> [本文]:
↓↓↓

■「時限爆弾を抱えているようなもの」
木場氏がこれほど警鐘を鳴らすのは、老人介護保健施設という業態ならではの特徴もあるからだという。
「そもそも『老健』というのは、病院に入院していた高齢者が在宅療養に戻るためのリハビリなどを行う施設です。
つまり施設内には、退院したばかりの高齢者がたくさんいるということ。通常の高齢者よりも体調が万全ではないことも多いため、感染リスクは高い。ウイルスが広がれば、その分だけ重篤化する人や死亡者も増えやすいのです。
だから、私たちは大阪府に何度も『高齢者施設での感染者は、たとえ無症状であってもすぐに入院させてください!』と訴え続けてきました。
このまま施設内に感染者を放置し続けることは、いずれクラスター化する“時限爆弾”を抱え続けるようなものなのです」
取材中も木場氏のもとには緊急の電話連絡が入り、そのたびにインタビューは中断した。
「今、まさにクラスターが発生している施設があって……。そこに応援職員を送らなければならないので、調整をしているところなんです」
木場氏の言葉からは、切羽詰まった状況であることがひしひしと伝わってきた。
「新型コロナウイルスに感染している高齢者は、あっという間に重症化することもあります。

↑↑↑

> [やること]:
• 1. 本文の「取材中も木場氏のもとには緊急の電話連絡が入り、そのたびにインタビューは中断した。」という文を英語に訳してください。
• 2. 本文の「だから、私たちは大阪府に何度」から「取材中も木場氏のもとには緊急の電話連絡が入り、そのたびにインタビューは中断した。」まで（「取材中も木場氏のもとには緊急の電話連絡が入り、そのたびにインタビューは中断した。」も含めて）を、「大阪府」を「東京都」に入れ替えて書き直してください。
• 3. 本文で「つまり施設内には」から始まる段落を、大事な内容を残して短くまとめてください。
データは、本文とは別のところから持ってきたものです。

> [調べるデータ]:
↓↓↓

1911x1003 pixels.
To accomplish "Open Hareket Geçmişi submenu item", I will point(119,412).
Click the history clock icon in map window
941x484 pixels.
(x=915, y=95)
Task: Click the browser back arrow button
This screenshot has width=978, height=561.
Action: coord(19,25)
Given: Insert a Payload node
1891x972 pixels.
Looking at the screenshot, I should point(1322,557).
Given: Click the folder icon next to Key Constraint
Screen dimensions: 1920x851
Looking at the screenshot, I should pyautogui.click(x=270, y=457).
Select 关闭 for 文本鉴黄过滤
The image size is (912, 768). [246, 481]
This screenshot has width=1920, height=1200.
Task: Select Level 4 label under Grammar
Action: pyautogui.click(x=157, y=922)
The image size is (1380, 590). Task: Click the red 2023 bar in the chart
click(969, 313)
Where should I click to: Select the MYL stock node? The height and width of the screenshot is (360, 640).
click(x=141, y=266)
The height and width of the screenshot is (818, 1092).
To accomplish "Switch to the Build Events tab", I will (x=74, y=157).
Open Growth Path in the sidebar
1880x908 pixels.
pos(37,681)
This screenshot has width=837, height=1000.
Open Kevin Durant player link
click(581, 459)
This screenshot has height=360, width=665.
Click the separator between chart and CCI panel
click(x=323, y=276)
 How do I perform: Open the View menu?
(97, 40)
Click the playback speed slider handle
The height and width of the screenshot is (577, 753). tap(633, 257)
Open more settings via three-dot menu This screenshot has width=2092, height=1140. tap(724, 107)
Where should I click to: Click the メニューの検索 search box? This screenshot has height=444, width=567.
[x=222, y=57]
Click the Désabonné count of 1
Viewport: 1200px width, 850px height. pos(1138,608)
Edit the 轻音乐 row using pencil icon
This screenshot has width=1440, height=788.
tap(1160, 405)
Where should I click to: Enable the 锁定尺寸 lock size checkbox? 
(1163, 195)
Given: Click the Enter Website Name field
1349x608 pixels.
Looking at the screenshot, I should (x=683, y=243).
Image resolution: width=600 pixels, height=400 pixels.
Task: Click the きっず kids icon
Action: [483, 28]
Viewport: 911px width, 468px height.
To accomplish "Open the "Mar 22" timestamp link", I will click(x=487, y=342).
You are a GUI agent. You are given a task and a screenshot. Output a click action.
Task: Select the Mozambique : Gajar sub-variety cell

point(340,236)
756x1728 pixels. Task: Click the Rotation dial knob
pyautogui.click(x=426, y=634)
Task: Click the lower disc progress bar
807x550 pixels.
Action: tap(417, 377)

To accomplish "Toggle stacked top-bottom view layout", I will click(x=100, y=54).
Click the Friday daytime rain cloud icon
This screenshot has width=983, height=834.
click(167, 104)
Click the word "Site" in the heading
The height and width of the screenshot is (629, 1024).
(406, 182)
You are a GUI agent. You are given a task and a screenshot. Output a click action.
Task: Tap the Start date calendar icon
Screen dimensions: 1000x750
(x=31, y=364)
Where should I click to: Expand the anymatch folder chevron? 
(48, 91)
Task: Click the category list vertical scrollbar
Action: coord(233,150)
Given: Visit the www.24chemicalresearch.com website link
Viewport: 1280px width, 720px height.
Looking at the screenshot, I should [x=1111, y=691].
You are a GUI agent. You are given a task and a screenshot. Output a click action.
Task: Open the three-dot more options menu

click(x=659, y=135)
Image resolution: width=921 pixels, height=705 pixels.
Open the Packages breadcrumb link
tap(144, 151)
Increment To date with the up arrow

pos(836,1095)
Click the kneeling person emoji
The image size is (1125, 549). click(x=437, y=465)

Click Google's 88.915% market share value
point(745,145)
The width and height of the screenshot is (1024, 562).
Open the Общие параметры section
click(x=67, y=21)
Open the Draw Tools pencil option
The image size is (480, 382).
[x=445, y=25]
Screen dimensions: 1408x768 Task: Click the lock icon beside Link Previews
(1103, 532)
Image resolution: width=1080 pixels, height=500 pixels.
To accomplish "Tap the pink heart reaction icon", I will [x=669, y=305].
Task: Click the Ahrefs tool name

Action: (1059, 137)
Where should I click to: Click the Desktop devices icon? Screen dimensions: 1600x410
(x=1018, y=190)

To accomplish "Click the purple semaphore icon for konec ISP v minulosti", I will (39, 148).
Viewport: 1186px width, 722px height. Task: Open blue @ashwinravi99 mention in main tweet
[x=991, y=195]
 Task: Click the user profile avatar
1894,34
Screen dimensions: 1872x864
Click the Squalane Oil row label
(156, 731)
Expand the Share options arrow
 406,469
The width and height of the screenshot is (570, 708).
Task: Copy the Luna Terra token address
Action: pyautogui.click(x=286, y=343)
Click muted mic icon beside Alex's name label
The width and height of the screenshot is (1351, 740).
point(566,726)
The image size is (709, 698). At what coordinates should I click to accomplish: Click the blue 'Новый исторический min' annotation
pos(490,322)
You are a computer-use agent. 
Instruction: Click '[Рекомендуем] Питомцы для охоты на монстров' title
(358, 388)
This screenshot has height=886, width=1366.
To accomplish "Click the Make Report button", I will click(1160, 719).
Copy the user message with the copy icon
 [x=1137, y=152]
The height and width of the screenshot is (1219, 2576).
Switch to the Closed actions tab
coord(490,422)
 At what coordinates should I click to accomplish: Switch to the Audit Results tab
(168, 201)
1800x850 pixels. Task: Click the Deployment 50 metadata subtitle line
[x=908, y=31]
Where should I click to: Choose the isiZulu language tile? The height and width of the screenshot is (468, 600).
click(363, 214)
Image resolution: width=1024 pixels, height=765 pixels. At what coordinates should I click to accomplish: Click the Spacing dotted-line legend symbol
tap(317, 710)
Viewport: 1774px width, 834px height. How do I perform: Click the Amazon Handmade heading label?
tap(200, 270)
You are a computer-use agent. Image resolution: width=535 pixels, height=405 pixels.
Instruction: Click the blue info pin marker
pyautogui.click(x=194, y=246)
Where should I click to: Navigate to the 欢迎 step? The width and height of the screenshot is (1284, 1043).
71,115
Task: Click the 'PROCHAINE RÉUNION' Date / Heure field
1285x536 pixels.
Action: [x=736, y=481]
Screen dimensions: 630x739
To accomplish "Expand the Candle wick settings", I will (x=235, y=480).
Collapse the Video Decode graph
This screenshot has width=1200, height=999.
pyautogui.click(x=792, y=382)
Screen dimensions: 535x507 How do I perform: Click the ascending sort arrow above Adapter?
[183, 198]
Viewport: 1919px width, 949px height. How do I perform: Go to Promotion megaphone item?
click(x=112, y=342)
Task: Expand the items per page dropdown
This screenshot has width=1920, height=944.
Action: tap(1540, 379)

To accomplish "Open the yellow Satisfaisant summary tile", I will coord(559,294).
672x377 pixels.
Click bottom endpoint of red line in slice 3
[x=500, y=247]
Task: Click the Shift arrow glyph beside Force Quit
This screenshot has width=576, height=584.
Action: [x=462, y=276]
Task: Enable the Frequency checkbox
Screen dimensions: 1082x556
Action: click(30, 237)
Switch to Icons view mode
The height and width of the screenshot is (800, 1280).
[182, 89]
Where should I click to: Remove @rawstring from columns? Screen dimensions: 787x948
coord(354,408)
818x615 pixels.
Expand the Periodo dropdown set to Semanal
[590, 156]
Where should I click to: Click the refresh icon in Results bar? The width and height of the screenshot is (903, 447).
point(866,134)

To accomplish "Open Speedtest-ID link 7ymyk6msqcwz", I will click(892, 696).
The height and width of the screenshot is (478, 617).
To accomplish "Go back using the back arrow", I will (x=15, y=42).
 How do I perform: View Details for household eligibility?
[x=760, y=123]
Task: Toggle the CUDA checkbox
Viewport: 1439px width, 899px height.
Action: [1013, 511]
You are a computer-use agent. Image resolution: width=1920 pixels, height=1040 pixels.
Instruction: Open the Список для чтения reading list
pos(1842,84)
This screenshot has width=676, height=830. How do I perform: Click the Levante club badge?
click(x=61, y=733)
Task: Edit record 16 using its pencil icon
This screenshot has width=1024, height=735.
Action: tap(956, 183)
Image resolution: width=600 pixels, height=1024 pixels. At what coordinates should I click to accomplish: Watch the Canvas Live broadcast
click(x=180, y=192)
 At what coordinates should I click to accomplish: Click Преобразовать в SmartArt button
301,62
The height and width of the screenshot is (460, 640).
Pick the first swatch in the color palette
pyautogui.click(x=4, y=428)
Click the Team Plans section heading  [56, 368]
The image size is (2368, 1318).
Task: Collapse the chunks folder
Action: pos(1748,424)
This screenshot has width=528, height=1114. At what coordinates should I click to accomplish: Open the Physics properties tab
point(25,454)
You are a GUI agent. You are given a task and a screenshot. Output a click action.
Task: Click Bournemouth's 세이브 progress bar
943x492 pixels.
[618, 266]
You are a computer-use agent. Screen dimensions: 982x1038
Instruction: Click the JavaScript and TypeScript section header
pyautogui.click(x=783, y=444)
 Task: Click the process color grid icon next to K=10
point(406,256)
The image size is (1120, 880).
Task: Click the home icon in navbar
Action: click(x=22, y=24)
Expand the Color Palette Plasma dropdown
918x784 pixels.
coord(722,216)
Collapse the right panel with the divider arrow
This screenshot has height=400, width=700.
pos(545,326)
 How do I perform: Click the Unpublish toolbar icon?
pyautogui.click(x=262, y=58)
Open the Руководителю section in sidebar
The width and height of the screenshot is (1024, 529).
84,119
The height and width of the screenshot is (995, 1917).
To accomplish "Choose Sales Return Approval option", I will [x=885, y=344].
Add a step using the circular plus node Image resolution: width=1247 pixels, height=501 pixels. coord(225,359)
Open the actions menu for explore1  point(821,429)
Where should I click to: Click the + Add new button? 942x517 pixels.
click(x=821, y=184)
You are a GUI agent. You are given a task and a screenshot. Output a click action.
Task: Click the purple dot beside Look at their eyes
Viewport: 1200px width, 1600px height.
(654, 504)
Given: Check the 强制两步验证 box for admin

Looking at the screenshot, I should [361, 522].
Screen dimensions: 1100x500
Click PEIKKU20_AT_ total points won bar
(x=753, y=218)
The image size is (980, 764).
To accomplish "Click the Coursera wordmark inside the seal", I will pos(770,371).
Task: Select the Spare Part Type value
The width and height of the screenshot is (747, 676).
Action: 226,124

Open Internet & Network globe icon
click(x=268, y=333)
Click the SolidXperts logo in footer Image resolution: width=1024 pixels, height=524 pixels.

↑↑↑

> [答え]:
• 1. Even during the interview, urgent phone calls kept coming in to Kiba, and each time the interview was interrupted.

• 2.
だから、私たちは東京都に何度も『高齢者施設での感染者は、たとえ無症状であってもすぐに入院させてください!』と訴え続けてきました。
このまま施設内に感染者を放置し続けることは、いずれクラスター化する“時限爆弾”を抱え続けるようなものなのです」
取材中も木場氏のもとには緊急の電話連絡が入り、そのたびにインタビューは中断した。

• 3. 施設には退院したばかりの高齢者が多く、体調が万全でない人も多いため感染リスクが高い。ウイルスが広がると、重篤化する人や死亡者も増えやすい。